------ Exercise inputs ------
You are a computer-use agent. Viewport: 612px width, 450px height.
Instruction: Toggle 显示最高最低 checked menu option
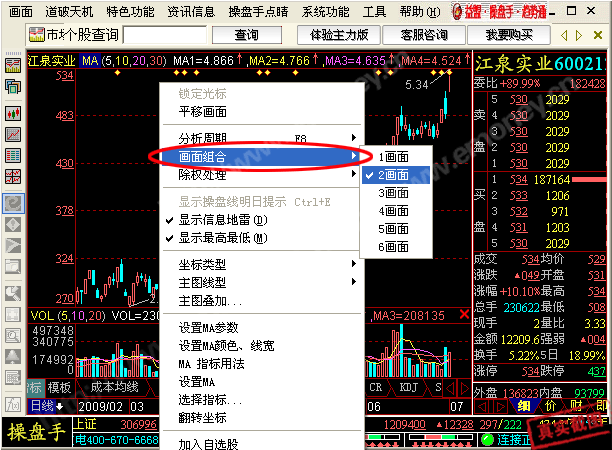point(223,238)
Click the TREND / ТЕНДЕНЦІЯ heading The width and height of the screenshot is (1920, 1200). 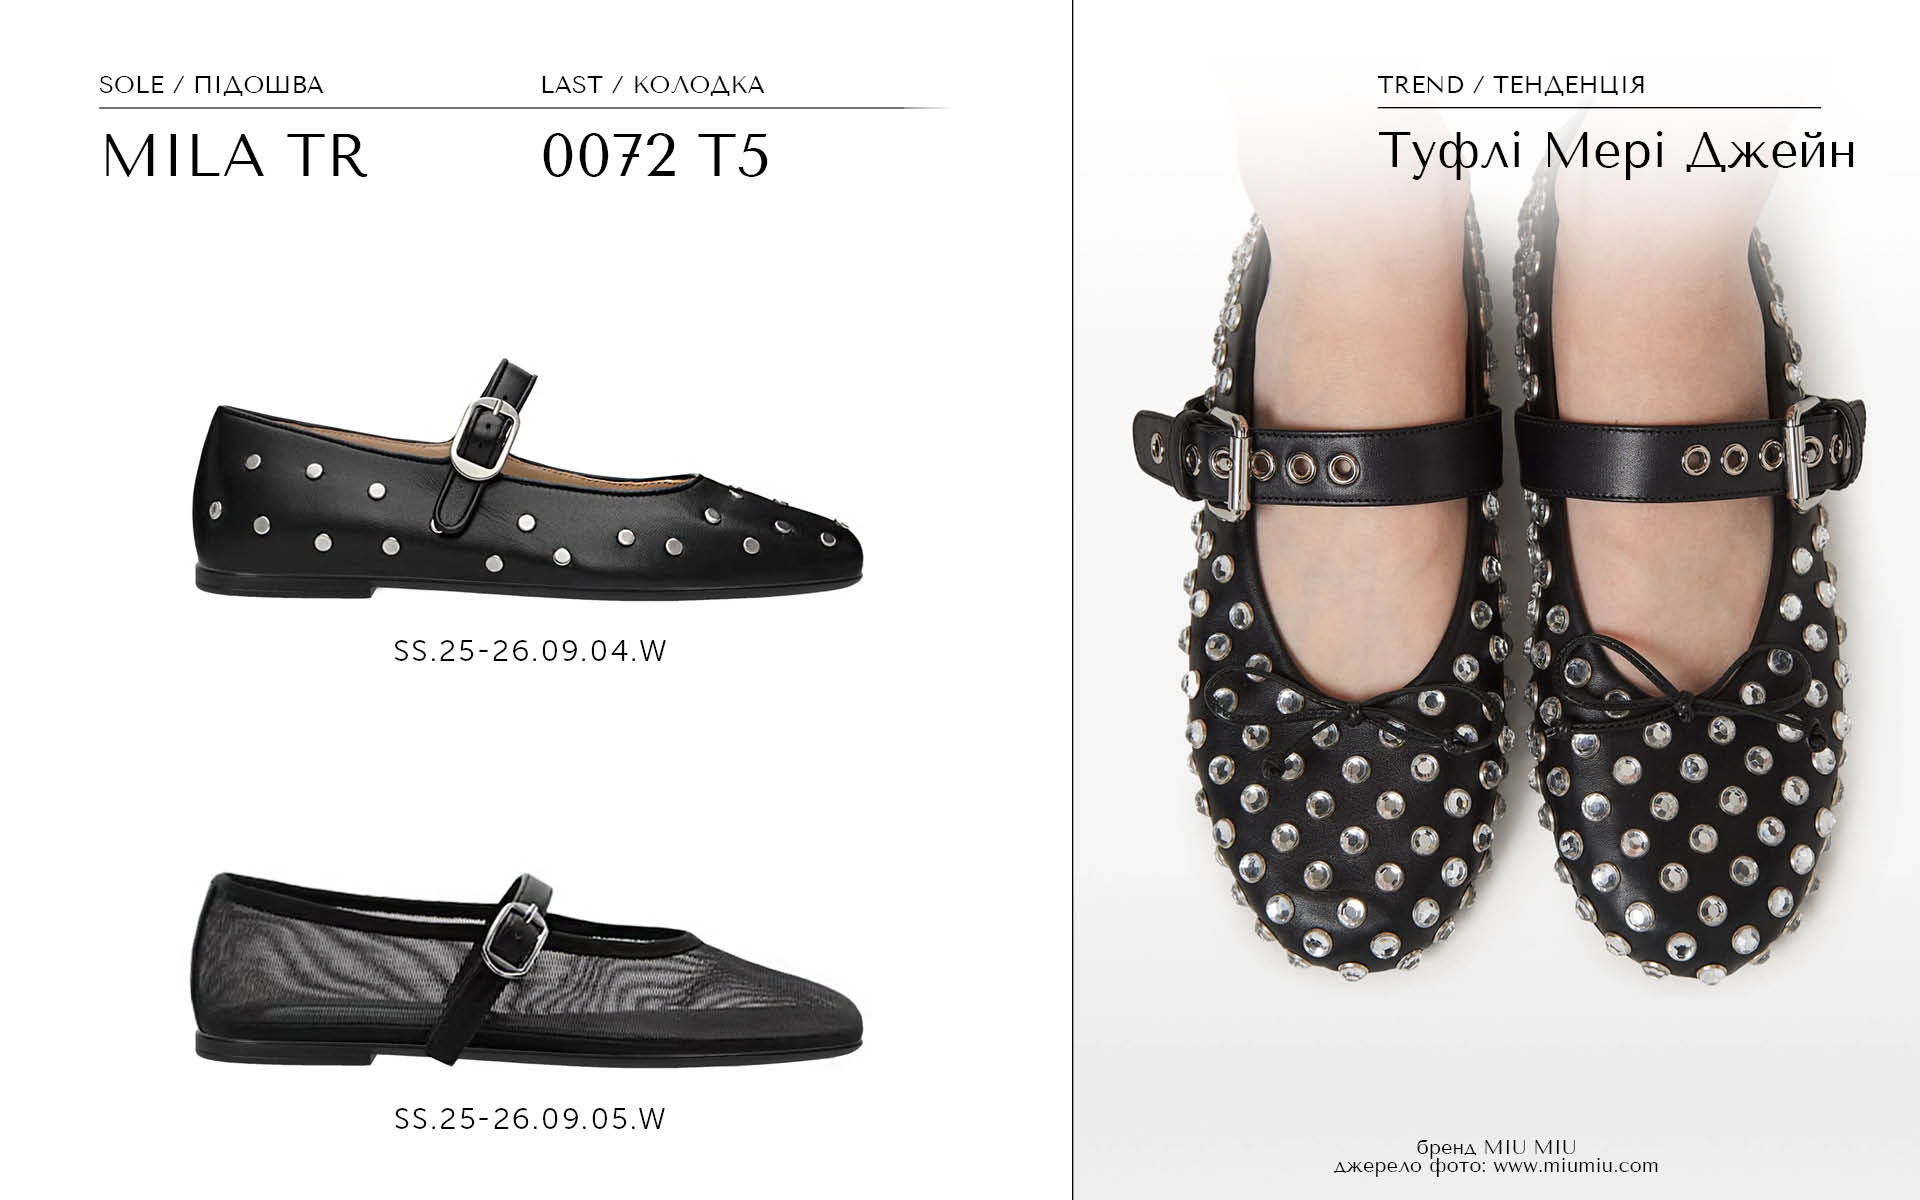pos(1511,85)
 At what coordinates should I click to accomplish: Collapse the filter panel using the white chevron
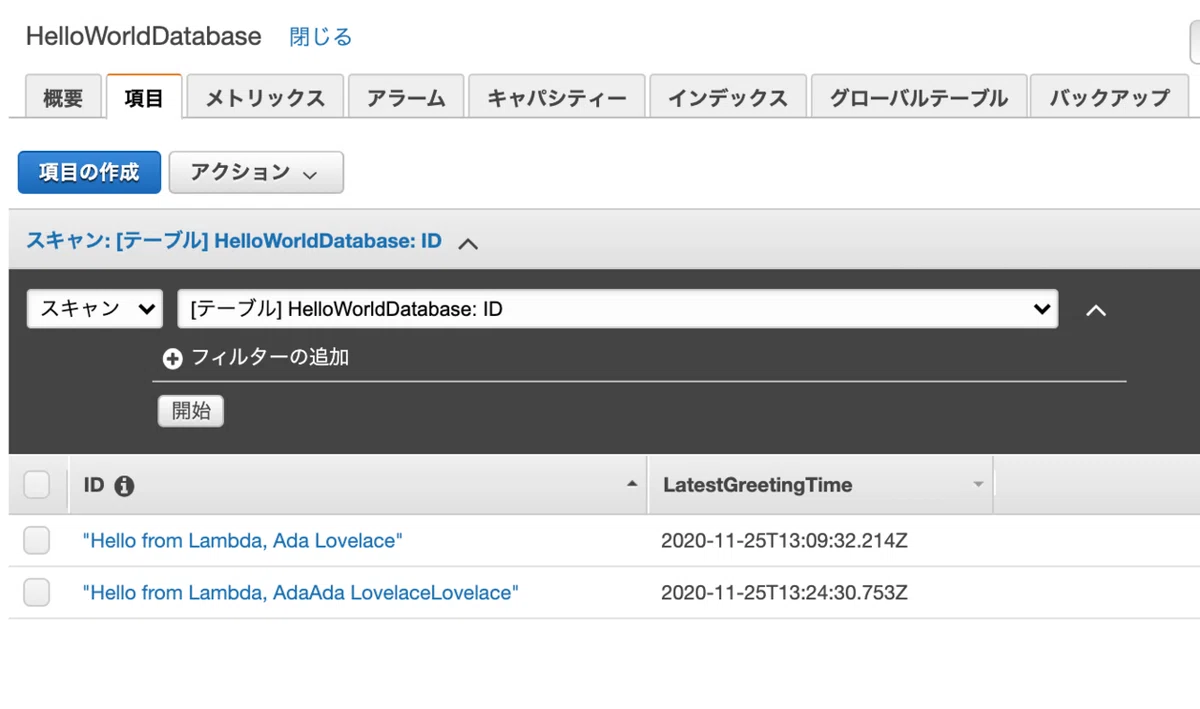1096,311
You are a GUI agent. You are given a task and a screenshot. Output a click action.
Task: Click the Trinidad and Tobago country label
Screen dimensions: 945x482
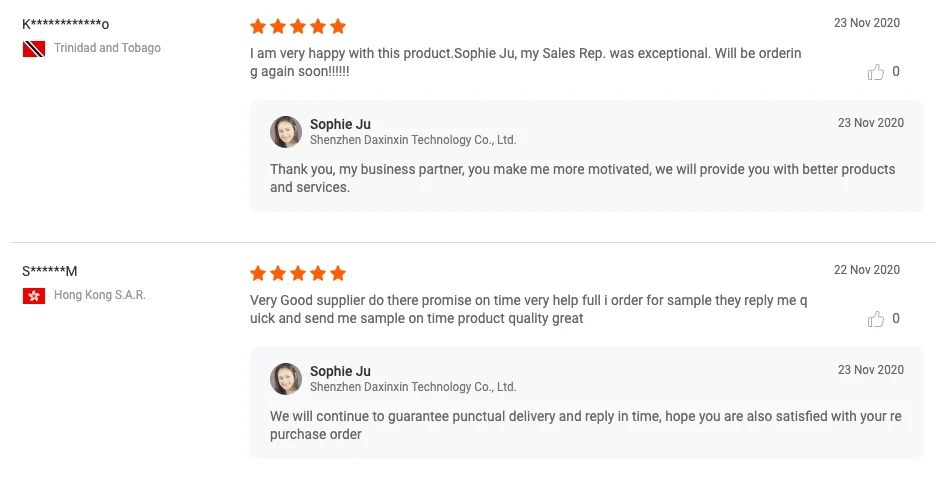[x=107, y=48]
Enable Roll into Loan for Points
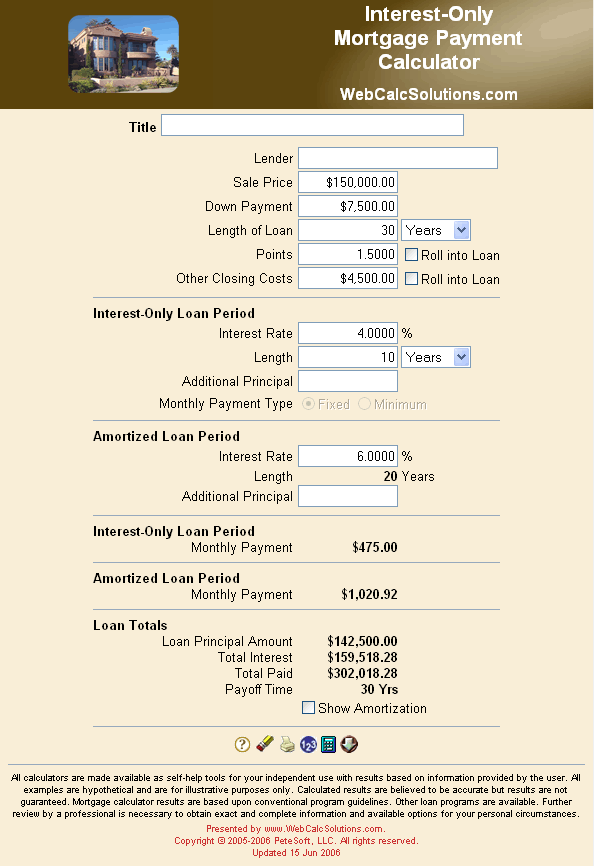The height and width of the screenshot is (866, 594). click(x=411, y=255)
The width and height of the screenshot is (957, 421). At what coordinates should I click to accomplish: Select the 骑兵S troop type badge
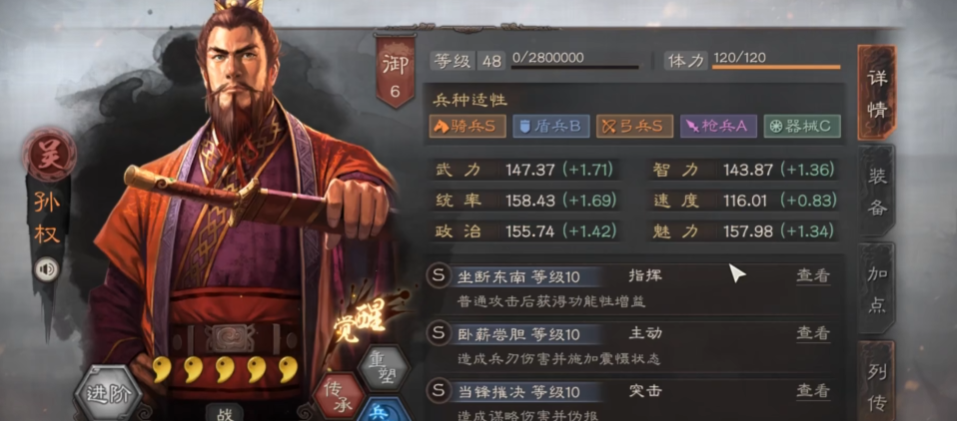pyautogui.click(x=468, y=126)
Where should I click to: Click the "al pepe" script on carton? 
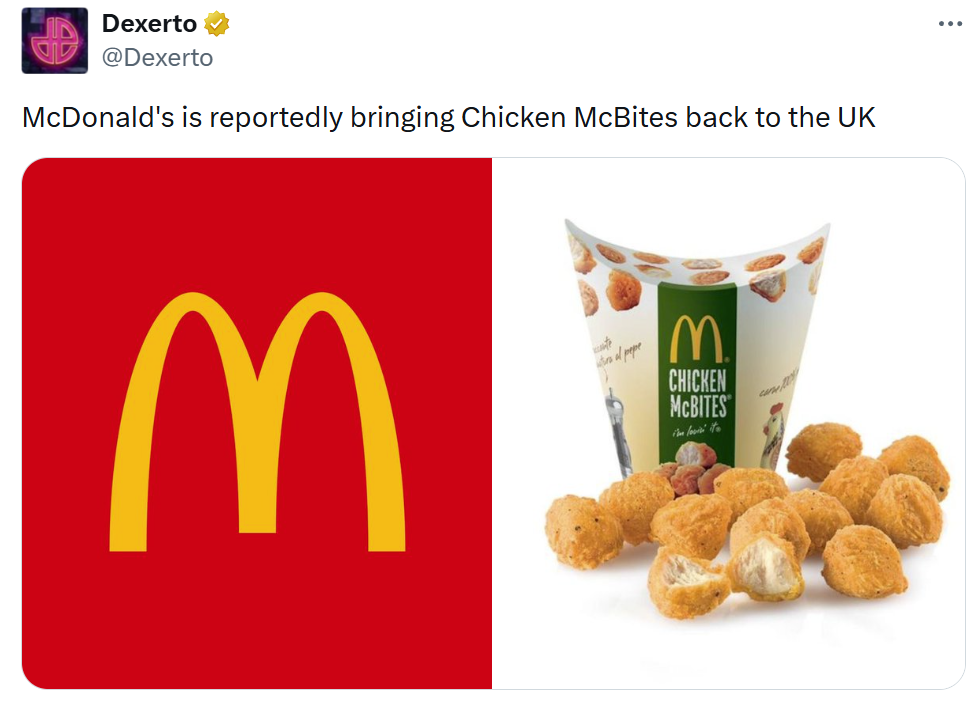(627, 353)
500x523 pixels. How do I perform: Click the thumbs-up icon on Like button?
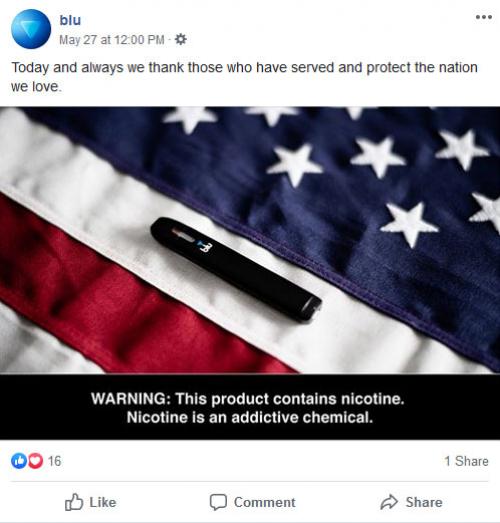point(74,502)
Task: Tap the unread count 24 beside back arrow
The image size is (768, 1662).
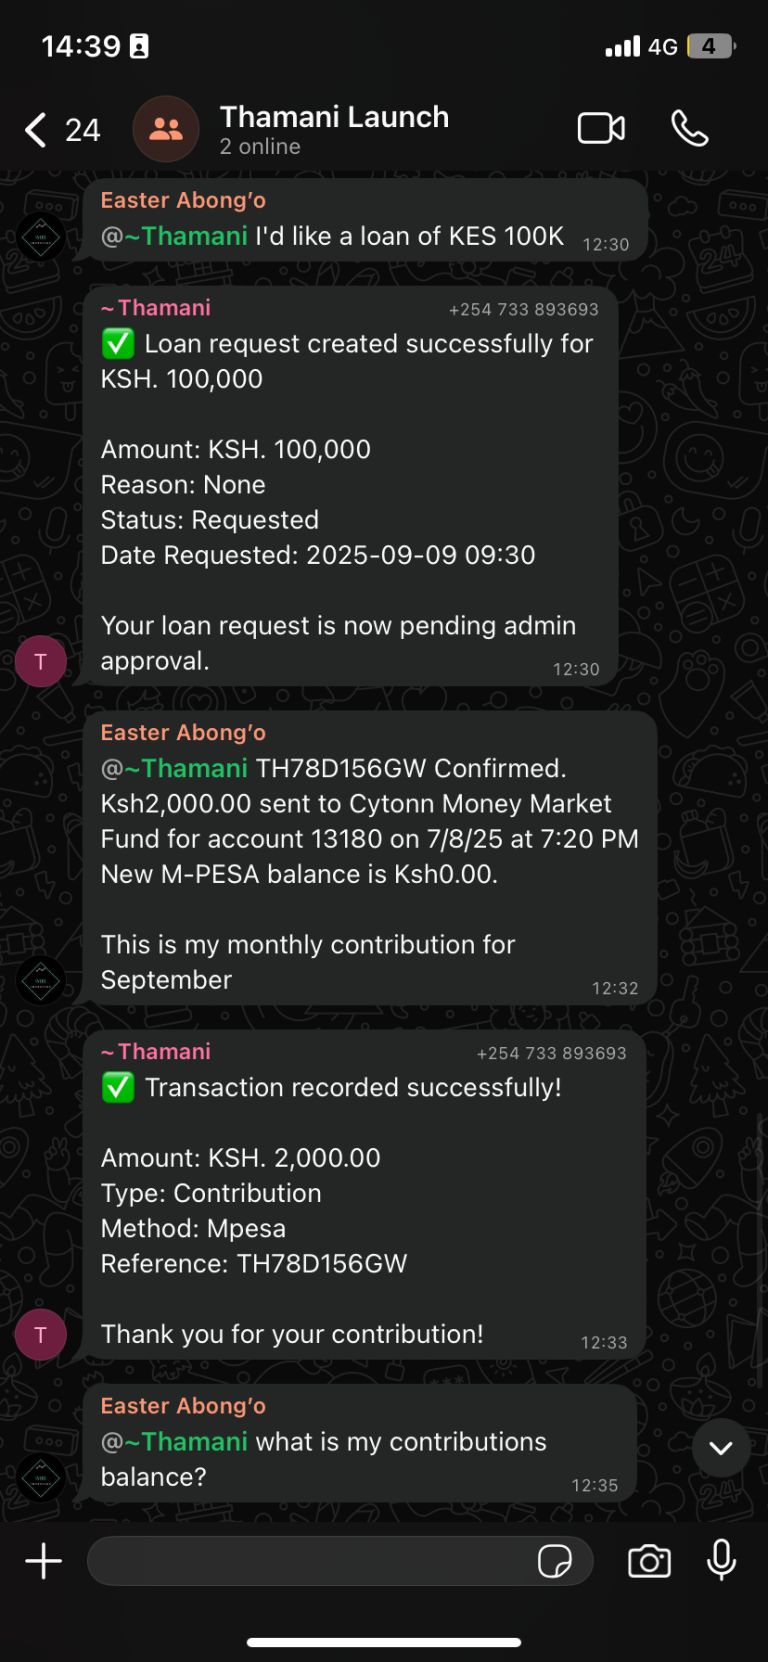Action: click(83, 130)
------
_Exercise description:_
Your task is to retype the lines running from the one that contains "Where should I" through the end of the records, and nothing else. Pictures are not part of the copy.

_Exercise answer:_
Where should I click to: Click the "al pepe" script on carton? 
(627, 353)
500x523 pixels. How do I perform: Click the thumbs-up icon on Like button?
point(74,502)
Task: Tap the unread count 24 beside back arrow
The image size is (768, 1662).
Action: click(83, 130)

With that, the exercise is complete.